### [Your assignment]
Could you set down all of the data again, exactly as it stands?

── Exercise materials

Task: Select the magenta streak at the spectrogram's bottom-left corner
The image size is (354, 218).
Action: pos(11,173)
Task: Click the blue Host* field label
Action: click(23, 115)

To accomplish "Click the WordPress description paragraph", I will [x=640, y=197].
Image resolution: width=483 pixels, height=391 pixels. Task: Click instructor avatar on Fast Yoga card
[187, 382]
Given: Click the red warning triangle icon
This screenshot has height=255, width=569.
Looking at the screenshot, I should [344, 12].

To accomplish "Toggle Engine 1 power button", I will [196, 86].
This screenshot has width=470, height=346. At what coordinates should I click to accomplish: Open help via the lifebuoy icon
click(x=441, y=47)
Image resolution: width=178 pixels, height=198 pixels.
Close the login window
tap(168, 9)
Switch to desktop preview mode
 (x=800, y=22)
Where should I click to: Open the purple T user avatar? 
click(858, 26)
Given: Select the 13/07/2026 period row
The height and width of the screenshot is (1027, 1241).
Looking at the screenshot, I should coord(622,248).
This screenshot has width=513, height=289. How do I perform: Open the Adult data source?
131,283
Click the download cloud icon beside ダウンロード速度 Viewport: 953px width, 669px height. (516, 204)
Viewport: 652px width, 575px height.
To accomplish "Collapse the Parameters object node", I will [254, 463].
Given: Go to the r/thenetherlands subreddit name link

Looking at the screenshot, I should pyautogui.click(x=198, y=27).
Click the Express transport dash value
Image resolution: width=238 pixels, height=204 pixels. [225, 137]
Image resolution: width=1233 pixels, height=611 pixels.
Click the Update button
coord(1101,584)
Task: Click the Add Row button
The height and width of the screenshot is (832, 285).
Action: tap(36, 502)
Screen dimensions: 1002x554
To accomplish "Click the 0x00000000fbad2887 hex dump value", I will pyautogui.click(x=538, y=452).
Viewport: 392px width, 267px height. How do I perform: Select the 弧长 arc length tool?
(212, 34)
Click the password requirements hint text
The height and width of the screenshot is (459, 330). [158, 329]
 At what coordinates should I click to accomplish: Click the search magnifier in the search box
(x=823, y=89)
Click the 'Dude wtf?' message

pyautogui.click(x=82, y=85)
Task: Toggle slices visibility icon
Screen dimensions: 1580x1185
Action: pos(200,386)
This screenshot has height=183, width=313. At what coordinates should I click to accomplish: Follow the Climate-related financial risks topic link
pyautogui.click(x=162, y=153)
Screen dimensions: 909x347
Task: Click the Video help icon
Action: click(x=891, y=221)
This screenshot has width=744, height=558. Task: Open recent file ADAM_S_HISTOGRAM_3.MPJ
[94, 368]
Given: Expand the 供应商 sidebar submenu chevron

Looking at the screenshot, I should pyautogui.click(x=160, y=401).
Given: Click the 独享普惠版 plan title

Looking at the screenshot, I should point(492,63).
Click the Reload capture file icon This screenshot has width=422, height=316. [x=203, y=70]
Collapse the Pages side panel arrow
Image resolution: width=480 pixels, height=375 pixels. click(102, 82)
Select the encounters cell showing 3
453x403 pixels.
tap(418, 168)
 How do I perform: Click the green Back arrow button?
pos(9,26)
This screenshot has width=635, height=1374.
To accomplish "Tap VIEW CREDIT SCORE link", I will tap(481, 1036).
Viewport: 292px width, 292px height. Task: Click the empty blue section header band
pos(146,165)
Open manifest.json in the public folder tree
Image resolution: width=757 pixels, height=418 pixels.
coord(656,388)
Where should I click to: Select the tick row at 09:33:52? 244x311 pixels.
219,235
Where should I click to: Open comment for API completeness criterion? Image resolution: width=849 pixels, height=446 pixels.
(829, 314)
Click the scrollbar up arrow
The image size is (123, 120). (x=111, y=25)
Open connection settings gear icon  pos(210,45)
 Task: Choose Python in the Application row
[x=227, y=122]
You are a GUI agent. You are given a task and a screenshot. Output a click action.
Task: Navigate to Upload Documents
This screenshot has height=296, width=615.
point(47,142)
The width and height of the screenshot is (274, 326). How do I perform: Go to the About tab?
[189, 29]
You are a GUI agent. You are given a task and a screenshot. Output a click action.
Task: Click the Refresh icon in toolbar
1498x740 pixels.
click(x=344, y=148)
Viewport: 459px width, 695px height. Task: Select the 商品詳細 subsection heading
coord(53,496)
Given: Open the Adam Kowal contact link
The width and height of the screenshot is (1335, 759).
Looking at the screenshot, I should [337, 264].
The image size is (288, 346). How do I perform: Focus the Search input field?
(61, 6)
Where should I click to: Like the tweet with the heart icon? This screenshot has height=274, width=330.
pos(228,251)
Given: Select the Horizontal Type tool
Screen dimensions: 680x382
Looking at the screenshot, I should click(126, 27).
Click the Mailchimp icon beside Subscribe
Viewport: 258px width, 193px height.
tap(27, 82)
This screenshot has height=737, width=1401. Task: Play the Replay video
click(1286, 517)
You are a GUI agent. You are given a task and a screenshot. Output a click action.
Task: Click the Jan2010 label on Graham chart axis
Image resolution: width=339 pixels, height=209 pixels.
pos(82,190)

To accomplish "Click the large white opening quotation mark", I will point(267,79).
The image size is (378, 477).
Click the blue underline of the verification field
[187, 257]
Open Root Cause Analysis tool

────

### [Answer section]
Task: Select the magenta streak at the spectrogram's bottom-left corner
The image size is (354, 218).
Action: pos(11,173)
Task: Click the blue Host* field label
Action: click(23, 115)

To accomplish "Click the WordPress description paragraph", I will [x=640, y=197].
Image resolution: width=483 pixels, height=391 pixels. Task: Click instructor avatar on Fast Yoga card
[187, 382]
Given: Click the red warning triangle icon
This screenshot has height=255, width=569.
Looking at the screenshot, I should [344, 12].

To accomplish "Toggle Engine 1 power button", I will [196, 86].
This screenshot has width=470, height=346. At what coordinates should I click to accomplish: Open help via the lifebuoy icon
click(x=441, y=47)
Image resolution: width=178 pixels, height=198 pixels.
Close the login window
tap(168, 9)
Switch to desktop preview mode
 (x=800, y=22)
Where should I click to: Open the purple T user avatar? 
click(858, 26)
Given: Select the 13/07/2026 period row
The height and width of the screenshot is (1027, 1241).
Looking at the screenshot, I should coord(622,248).
This screenshot has width=513, height=289. How do I perform: Open the Adult data source?
131,283
Click the download cloud icon beside ダウンロード速度 Viewport: 953px width, 669px height. (516, 204)
Viewport: 652px width, 575px height.
To accomplish "Collapse the Parameters object node", I will [254, 463].
Given: Go to the r/thenetherlands subreddit name link

Looking at the screenshot, I should pyautogui.click(x=198, y=27).
Click the Express transport dash value
Image resolution: width=238 pixels, height=204 pixels. [225, 137]
Image resolution: width=1233 pixels, height=611 pixels.
Click the Update button
coord(1101,584)
Task: Click the Add Row button
The height and width of the screenshot is (832, 285).
Action: tap(36, 502)
Screen dimensions: 1002x554
To accomplish "Click the 0x00000000fbad2887 hex dump value", I will pyautogui.click(x=538, y=452).
Viewport: 392px width, 267px height. How do I perform: Select the 弧长 arc length tool?
(212, 34)
Click the password requirements hint text
The height and width of the screenshot is (459, 330). [158, 329]
 At what coordinates should I click to accomplish: Click the search magnifier in the search box
(x=823, y=89)
Click the 'Dude wtf?' message

pyautogui.click(x=82, y=85)
Task: Toggle slices visibility icon
Screen dimensions: 1580x1185
Action: pos(200,386)
This screenshot has height=183, width=313. At what coordinates should I click to accomplish: Follow the Climate-related financial risks topic link
pyautogui.click(x=162, y=153)
Screen dimensions: 909x347
Task: Click the Video help icon
Action: click(x=891, y=221)
This screenshot has width=744, height=558. Task: Open recent file ADAM_S_HISTOGRAM_3.MPJ
[94, 368]
Given: Expand the 供应商 sidebar submenu chevron

Looking at the screenshot, I should pyautogui.click(x=160, y=401).
Given: Click the 独享普惠版 plan title

Looking at the screenshot, I should point(492,63).
Click the Reload capture file icon This screenshot has width=422, height=316. [x=203, y=70]
Collapse the Pages side panel arrow
Image resolution: width=480 pixels, height=375 pixels. click(102, 82)
Select the encounters cell showing 3
453x403 pixels.
tap(418, 168)
 How do I perform: Click the green Back arrow button?
pos(9,26)
This screenshot has width=635, height=1374.
To accomplish "Tap VIEW CREDIT SCORE link", I will tap(481, 1036).
Viewport: 292px width, 292px height. Task: Click the empty blue section header band
pos(146,165)
Open manifest.json in the public folder tree
Image resolution: width=757 pixels, height=418 pixels.
coord(656,388)
Where should I click to: Select the tick row at 09:33:52? 244x311 pixels.
219,235
Where should I click to: Open comment for API completeness criterion? Image resolution: width=849 pixels, height=446 pixels.
(829, 314)
Click the scrollbar up arrow
The image size is (123, 120). (x=111, y=25)
Open connection settings gear icon  pos(210,45)
 Task: Choose Python in the Application row
[x=227, y=122]
You are a GUI agent. You are given a task and a screenshot. Output a click action.
Task: Navigate to Upload Documents
This screenshot has height=296, width=615.
point(47,142)
The width and height of the screenshot is (274, 326). How do I perform: Go to the About tab?
[189, 29]
You are a GUI agent. You are given a task and a screenshot. Output a click action.
Task: Click the Refresh icon in toolbar
1498x740 pixels.
click(x=344, y=148)
Viewport: 459px width, 695px height. Task: Select the 商品詳細 subsection heading
coord(53,496)
Given: Open the Adam Kowal contact link
The width and height of the screenshot is (1335, 759).
Looking at the screenshot, I should [337, 264].
The image size is (288, 346). How do I perform: Focus the Search input field?
(61, 6)
Where should I click to: Like the tweet with the heart icon? This screenshot has height=274, width=330.
pos(228,251)
Given: Select the Horizontal Type tool
Screen dimensions: 680x382
Looking at the screenshot, I should click(126, 27).
Click the Mailchimp icon beside Subscribe
Viewport: 258px width, 193px height.
tap(27, 82)
This screenshot has height=737, width=1401. Task: Play the Replay video
click(1286, 517)
You are a GUI agent. You are given a task and a screenshot. Output a click action.
Task: Click the Jan2010 label on Graham chart axis
Image resolution: width=339 pixels, height=209 pixels.
pos(82,190)

To accomplish "Click the large white opening quotation mark", I will point(267,79).
The image size is (378, 477).
Click the blue underline of the verification field
[187, 257]
Open Root Cause Analysis tool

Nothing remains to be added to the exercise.